### Exercise instructions
Only one stretch of the data should be retyped: the lines from the line containing "Screen dimensions: 651x414" through the line containing "the question mark". Keep pictures out of it.

### Task inputs

=====

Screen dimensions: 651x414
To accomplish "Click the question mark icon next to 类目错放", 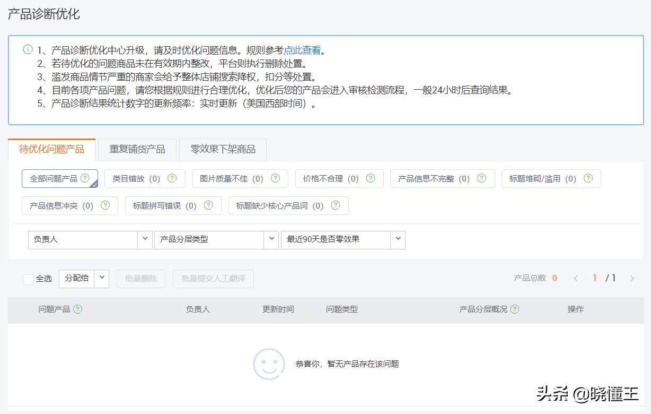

=====

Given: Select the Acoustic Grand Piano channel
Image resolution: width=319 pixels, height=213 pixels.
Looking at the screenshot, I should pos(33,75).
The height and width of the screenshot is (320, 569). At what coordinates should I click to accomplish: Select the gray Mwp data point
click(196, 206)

=====

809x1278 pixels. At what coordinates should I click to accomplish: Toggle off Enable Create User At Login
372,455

=====

### Response to the exercise
Screen dimensions: 651x414
To accomplish "Click the question mark icon next to 类目错放", 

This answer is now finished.